Nog geen anderhalf uur en enkele fundamentschuddende boormomenten later (allejezus, ze zetten het ding vast aan de muur! Die gaten stoppen ze straks toch wel weer dicht…?) stond hij er: een ultradeluxe, state of the art inbrekerinklimfaciliteit, ook zeer functioneel als huiseigenaren-gemoedsrustdoder. "Moet van de ARBO hè," legde de ongeschoren ouwe rocker uit die bij mij voor schilder door moet, en stak nog maar eens een vette shag op. Dat heb ìk weer. Toen er bij de achterburen werd geschilderd stond de hele steiger vol met frisse, aantrekkelijke jongetjes in van die leuke witte overalls.

Niet veel later banjerde de timmerman binnen die me na een week al aankijkt alsof ik een ongenode gast ben in zijn huis.
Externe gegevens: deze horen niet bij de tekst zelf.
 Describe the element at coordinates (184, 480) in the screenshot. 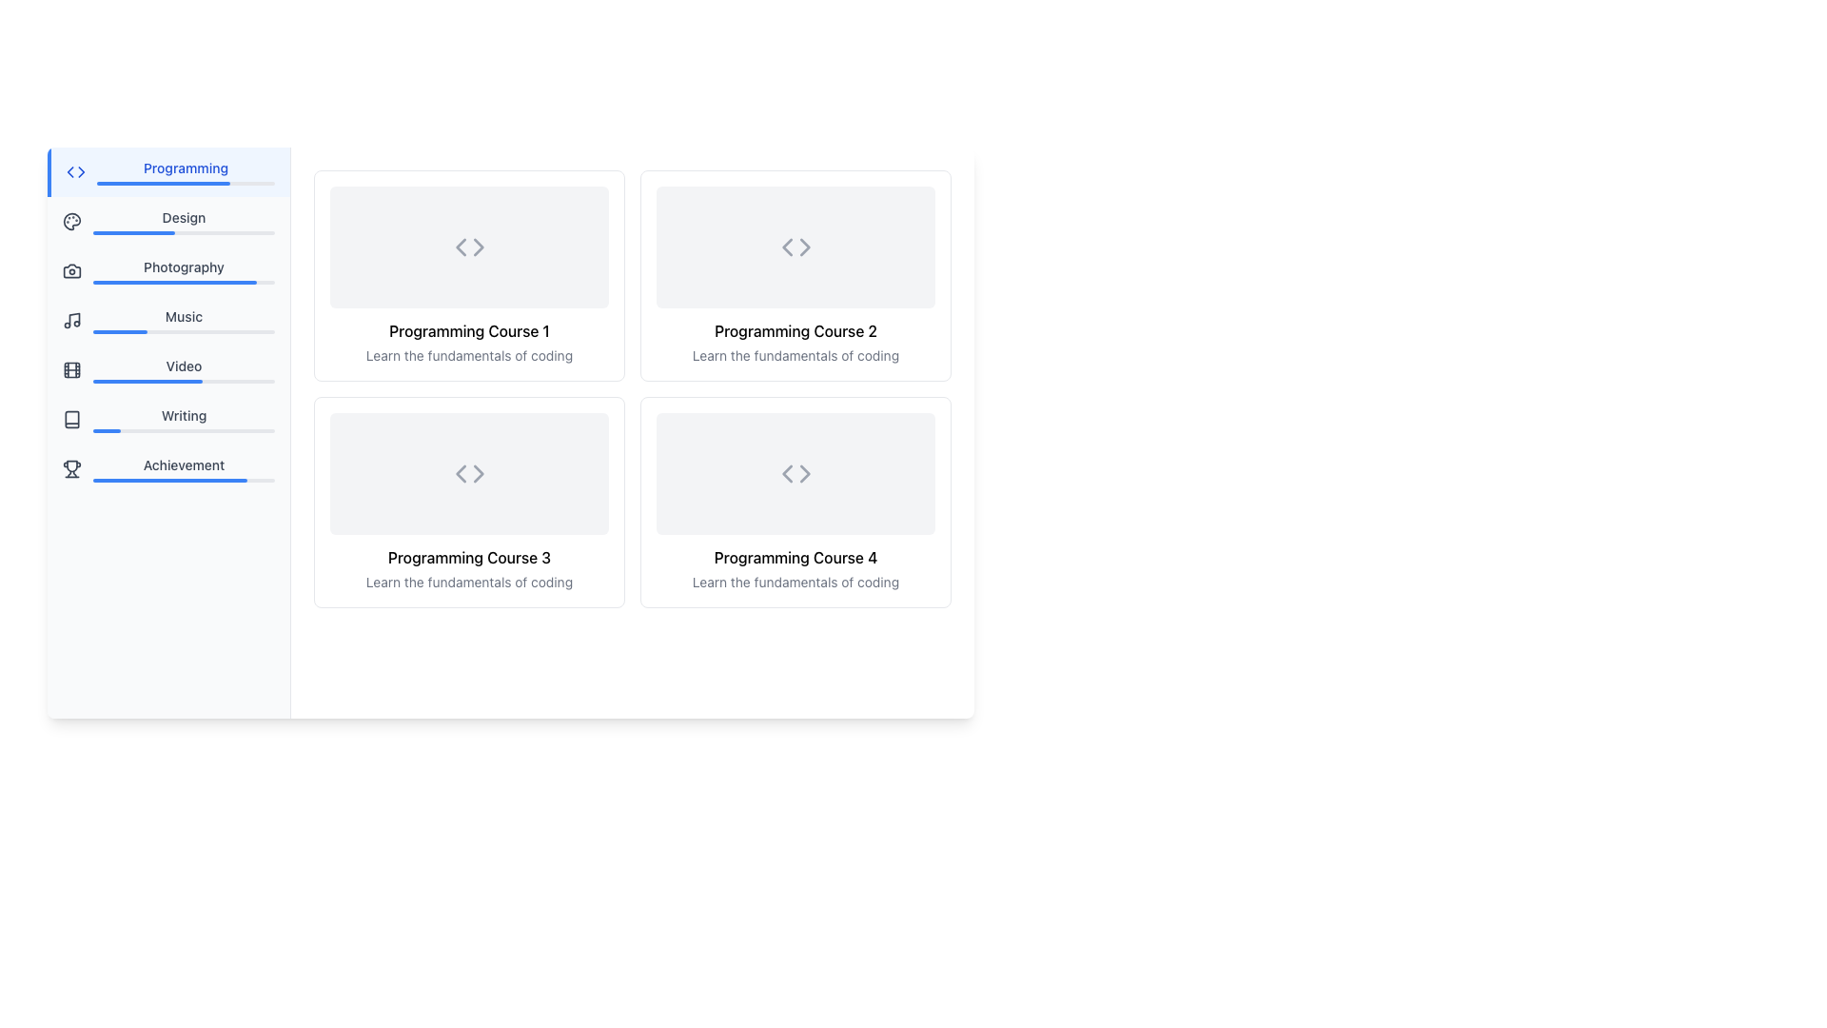

I see `the horizontal progress bar located below the 'Achievement' label, which has a gray background and a blue filled portion covering about 85% of its width` at that location.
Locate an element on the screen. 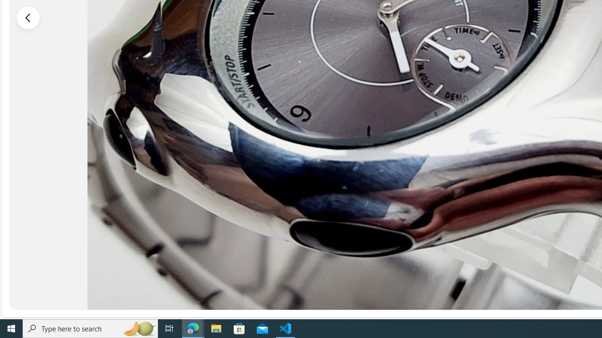 This screenshot has height=338, width=602. 'Previous image - Item images thumbnails' is located at coordinates (28, 17).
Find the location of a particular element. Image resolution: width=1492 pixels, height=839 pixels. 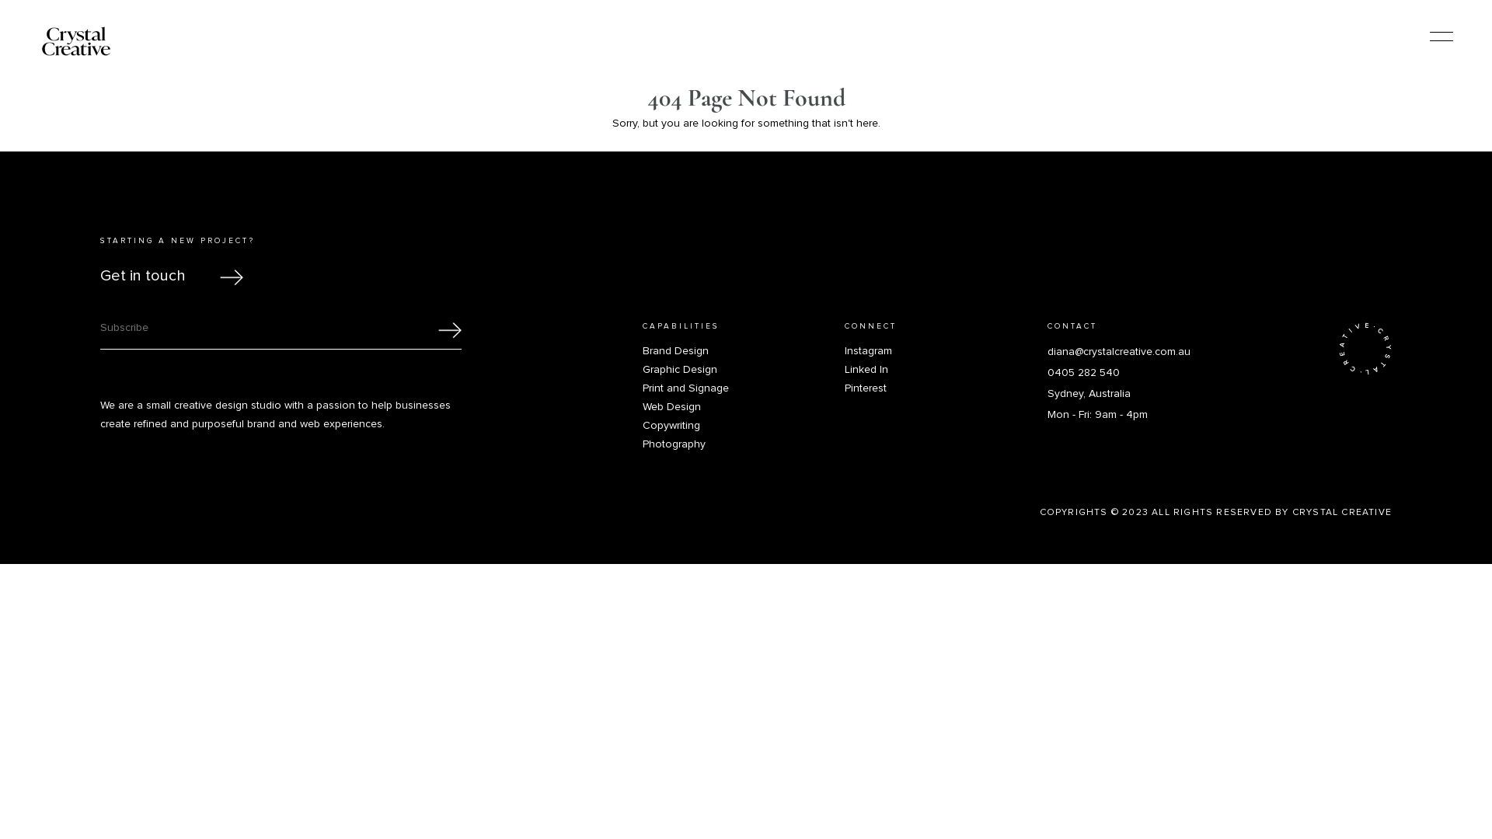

Met een meewarige frons deelde hij mee dat hij twee kleine tegenvallertjes was tegengekomen, en dan weet je het wel. Als dat soort lui over kleine tegenvallertjes praten gaat het geheid over geldbedragen ter grootte van een luxe midweek op de Azoren of een beter model flatscreen TV. Inmiddels ben ik de volgende grondbeginselen van het idioom machtig: een 'klein probleempje' is ongeveer vijfhonderd euro; een 'probleempje' komt al snel rond de duizend terecht; en een 'probleem' gaat vanaf zo’n vijftienhonderd.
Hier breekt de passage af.